═════ RECORDS SUPPLIED ═════
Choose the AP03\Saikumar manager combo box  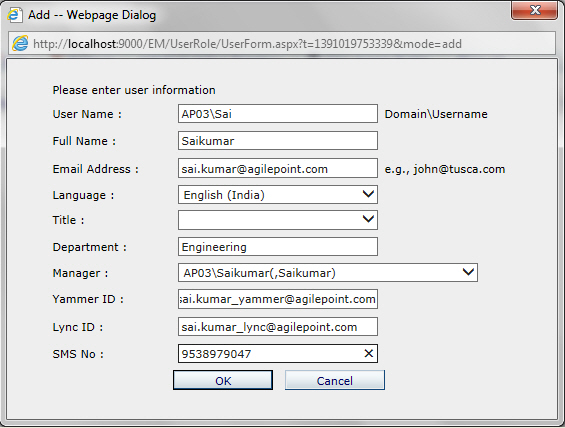coord(328,272)
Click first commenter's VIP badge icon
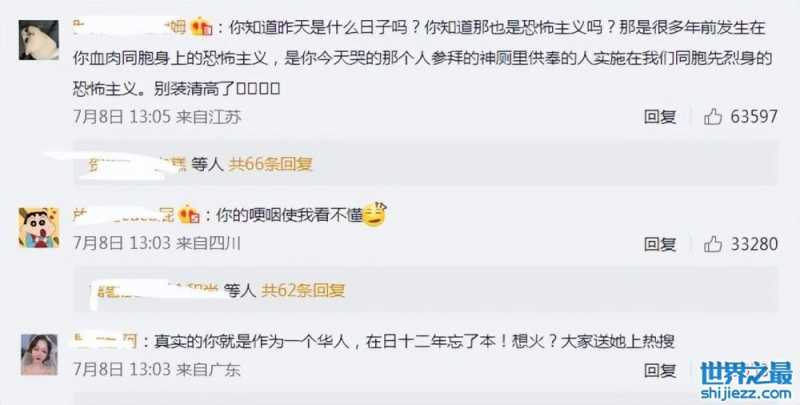This screenshot has width=800, height=405. [202, 27]
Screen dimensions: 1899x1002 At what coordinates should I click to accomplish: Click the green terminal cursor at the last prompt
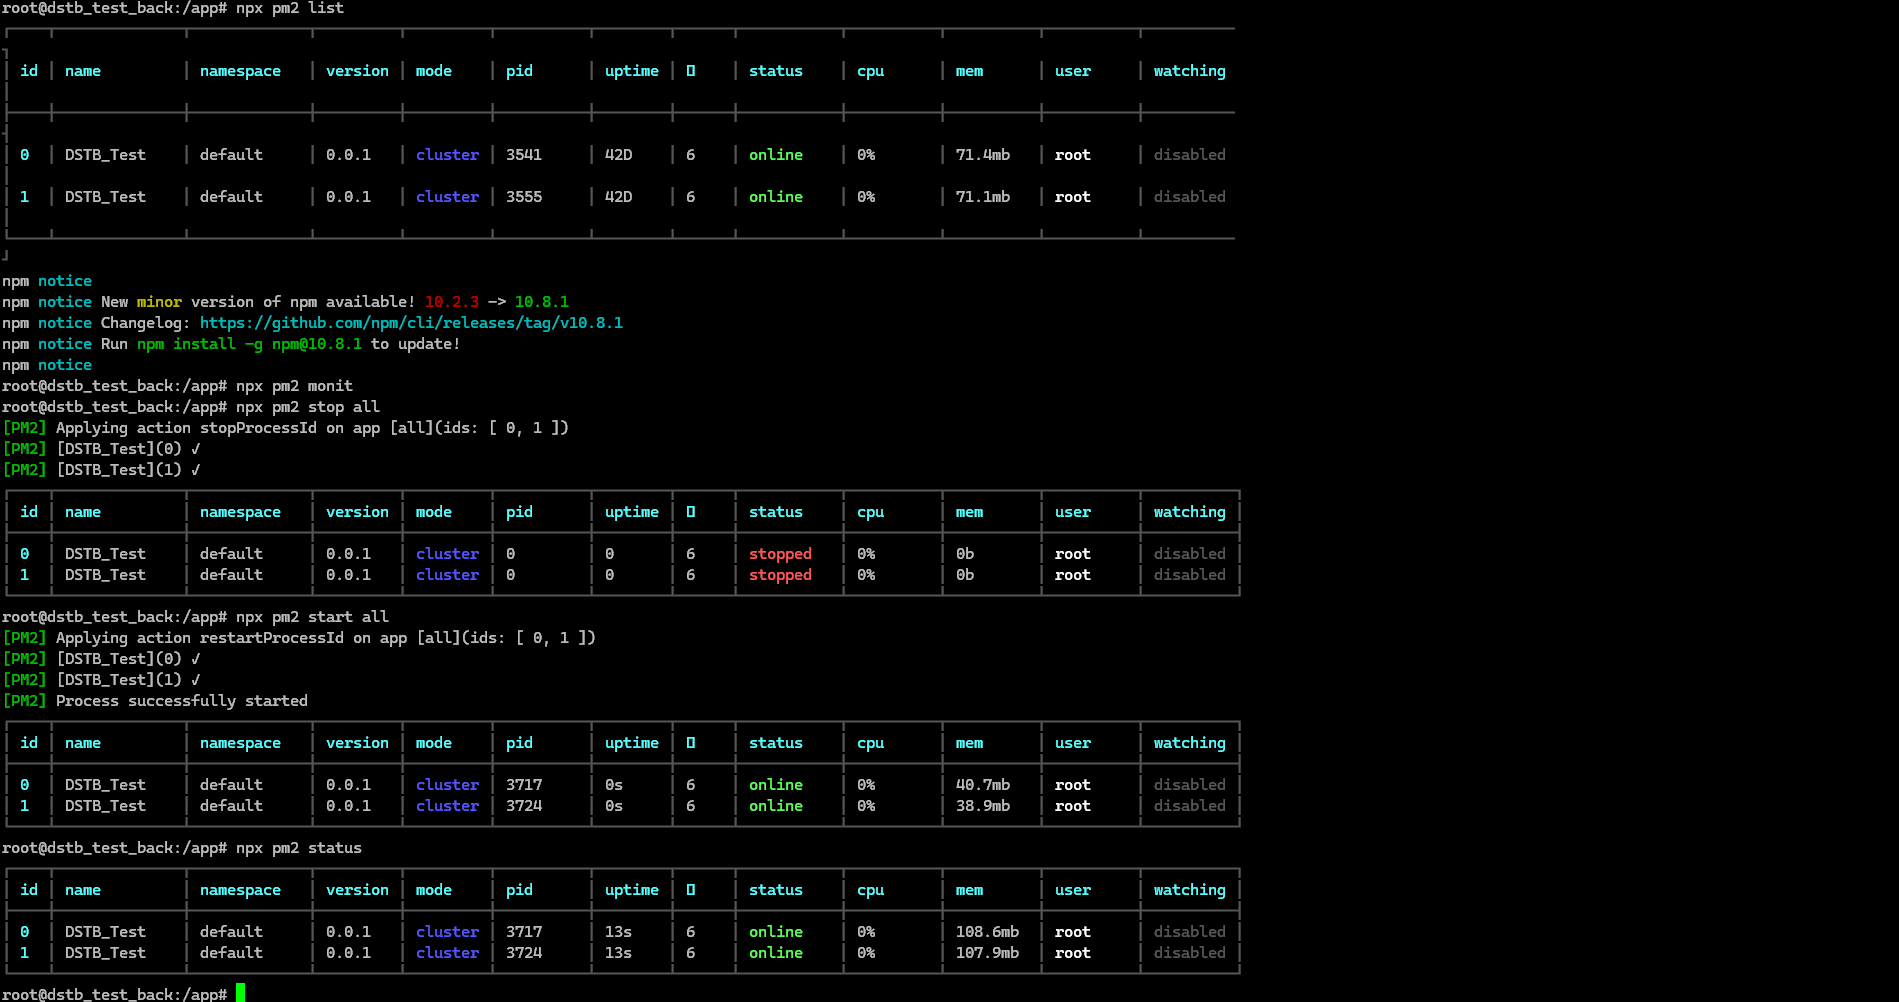[x=240, y=992]
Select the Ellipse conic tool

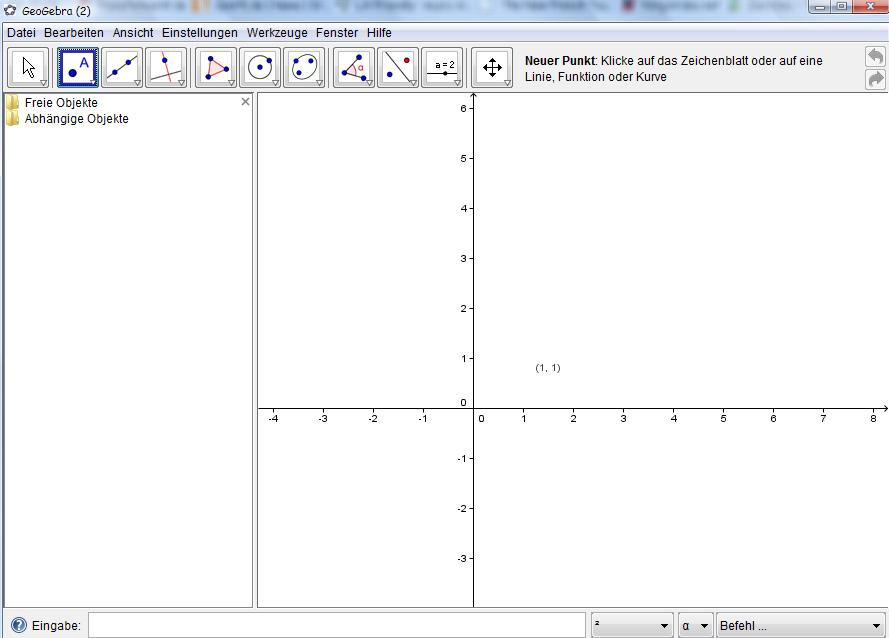(304, 68)
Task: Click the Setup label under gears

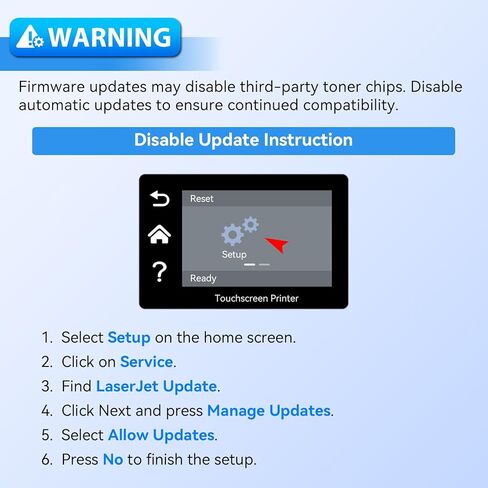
═════
— TASK BRIEF —
Repeat the items word for word, starting with the line containing "Screen dimensions: 1899x1002" and running through the end of the items, both ends included. Leave the pictures out of your answer.

— THE RESULT —
Screen dimensions: 1899x1002 At what coordinates should I click to accomplish: Click the green terminal cursor at the last prompt
[x=240, y=992]
Select the Ellipse conic tool

(304, 68)
Task: Click the Setup label under gears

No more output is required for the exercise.